Adding rows and columns to a dataframe:-
Adding rows and columns in the dataframe works mainly on the three important function defined by pandas , loc, iloc and ix .We will have a glimpse of these three functions .
So , let us start our journey with the loc :-
Example :-
import pandas as pd
a = [2,3,4]
b = pd.DataFrame(a,columns=['test'],index=['a','c','v'])
b.loc['a']= 3
print(b)
Output :-
test
a 3
c 3
v 4
In the above example, the index labelled as 'a' has been assigned the value of 3.so, the output has been changed and the new output has having the value of 3 as 'a'.
Now, take the example of iloc :-
Example :-
import pandas as pd
a = [2,3,4]
b = pd.DataFrame(a,columns=['test'],index=['a','c','v'])
b.iloc[2]= 3
print(b)
Output :-
test
a 2
c 3
v 3
Here , the index position 2 has been assigned the new value which is 3 so the older value of 4 has been replaced with the newer one 3.
The Curious case of ix :-
ix works like both the loc and iloc . it is a situation dependent one.so, let us take the example of both these cases :-
Case 1 :- when ix works like a loc :
Example :-
import pandas as pd
a = [20,30,40]
b = pd.DataFrame(a,columns=['test'],index=['1','2','3'])
b.ix[2]= 3
print(b)
Output :-
test
1 20
2 30
3 3
Here , ix checks for the index label 2 which is 40 here and assign it a value 3.Similar to what loc does.
Case 2 :- when ix works like a iloc :
import pandas as pd
a = [20,30,40]
b = pd.DataFrame(a,columns=['test'],index=['10','20','30'])
b.ix[1]= 3
print(b)
Output :-
test
10 20
20 3
30 40
Here , it checks for the index position 1 which is 30 here , the ix checks for the position 1 which is 30 and assign it a value of 3.

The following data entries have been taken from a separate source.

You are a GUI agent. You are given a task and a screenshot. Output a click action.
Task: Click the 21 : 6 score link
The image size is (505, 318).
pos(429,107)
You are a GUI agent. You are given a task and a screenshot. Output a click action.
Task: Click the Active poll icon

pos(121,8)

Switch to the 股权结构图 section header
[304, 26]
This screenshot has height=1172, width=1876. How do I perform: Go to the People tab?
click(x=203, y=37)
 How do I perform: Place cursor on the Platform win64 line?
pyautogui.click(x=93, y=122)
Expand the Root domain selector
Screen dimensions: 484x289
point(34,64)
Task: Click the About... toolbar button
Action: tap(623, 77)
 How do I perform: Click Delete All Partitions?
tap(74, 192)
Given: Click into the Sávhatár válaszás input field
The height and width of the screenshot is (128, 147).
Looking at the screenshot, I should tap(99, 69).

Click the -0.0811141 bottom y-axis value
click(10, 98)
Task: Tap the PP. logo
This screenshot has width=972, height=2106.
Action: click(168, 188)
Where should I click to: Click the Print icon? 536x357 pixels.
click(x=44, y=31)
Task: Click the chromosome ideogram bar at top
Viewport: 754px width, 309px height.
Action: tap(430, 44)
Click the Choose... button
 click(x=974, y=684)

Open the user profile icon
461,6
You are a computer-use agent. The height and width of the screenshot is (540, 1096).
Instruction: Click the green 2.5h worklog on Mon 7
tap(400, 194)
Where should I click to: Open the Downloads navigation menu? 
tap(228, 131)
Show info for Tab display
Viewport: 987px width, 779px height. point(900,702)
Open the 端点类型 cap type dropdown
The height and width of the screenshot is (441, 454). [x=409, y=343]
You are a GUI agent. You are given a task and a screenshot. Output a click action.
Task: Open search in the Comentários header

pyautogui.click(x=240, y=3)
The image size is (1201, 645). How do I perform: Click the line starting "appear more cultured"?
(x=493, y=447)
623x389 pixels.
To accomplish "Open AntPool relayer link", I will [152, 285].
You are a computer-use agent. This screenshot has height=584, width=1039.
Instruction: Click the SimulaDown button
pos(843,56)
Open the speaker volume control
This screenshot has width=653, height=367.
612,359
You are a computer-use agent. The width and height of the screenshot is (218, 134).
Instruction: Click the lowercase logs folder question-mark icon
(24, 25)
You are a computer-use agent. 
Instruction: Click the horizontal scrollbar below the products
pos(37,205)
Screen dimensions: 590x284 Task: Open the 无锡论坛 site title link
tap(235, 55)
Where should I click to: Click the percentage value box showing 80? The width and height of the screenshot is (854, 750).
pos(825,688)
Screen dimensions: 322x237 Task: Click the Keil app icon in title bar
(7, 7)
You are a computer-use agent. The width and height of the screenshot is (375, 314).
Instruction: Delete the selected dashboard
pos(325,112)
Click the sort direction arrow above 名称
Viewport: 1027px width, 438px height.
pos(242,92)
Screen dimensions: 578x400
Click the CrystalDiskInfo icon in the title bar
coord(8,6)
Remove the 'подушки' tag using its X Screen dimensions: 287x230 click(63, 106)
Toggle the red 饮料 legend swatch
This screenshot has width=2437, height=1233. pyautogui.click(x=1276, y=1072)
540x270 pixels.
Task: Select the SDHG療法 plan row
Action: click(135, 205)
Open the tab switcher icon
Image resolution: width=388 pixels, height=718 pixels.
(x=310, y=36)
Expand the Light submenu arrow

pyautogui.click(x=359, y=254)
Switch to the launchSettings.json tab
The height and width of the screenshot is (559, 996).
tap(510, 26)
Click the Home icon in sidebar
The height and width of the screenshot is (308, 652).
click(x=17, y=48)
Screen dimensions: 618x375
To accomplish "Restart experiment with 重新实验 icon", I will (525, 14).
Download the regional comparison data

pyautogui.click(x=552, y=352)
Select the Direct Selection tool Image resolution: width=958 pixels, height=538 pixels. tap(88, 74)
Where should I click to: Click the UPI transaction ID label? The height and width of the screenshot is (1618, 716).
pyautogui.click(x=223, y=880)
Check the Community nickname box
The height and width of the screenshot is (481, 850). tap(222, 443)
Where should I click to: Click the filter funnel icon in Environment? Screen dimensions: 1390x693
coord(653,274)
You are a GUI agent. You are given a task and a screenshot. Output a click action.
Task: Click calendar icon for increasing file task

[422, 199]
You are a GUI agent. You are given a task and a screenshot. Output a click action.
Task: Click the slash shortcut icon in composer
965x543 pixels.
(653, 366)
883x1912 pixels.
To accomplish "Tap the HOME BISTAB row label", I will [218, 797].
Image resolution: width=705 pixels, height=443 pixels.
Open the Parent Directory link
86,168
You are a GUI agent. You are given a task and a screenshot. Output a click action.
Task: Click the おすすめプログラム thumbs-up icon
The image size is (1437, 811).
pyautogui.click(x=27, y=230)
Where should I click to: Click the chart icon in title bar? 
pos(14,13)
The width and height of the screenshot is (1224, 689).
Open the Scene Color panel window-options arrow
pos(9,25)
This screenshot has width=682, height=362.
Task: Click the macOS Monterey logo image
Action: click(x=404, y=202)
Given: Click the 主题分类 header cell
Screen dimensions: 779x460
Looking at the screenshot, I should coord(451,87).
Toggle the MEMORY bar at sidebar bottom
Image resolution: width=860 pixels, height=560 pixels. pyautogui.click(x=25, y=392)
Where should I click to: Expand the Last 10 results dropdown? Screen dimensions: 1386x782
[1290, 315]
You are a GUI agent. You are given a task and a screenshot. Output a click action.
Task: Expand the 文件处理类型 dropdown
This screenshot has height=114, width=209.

So to add an extra row , try to use loc . let us take an example :-
Example :-
import pandas as pd
a = [20,30,40]
b = pd.DataFrame(a,columns=['test'],index=['10','20','30'])
b.loc[50]= 3
print(b)
Output :-
test
10 20
20 30
30 40
50 3
Adding Column To Your Dataframe :-
Adding column in the dataframe is not a big task , again we have to take the help of loc to handle this stuff.
So ,let us add a column in the dataframe :-
Example :-
import pandas as pd
a = [20,30,40]
b = pd.DataFrame(a,columns=['test'],index=['10','20','30'])
b.loc[:,'test2']= 3
print(b)
Output :-
test test2
10 20 3
20 30 3
30 40 3I
In this case , we want to add a column "test2" to our dataframe with value 3.
We will come across more functionality of Data frames in our next tutorials.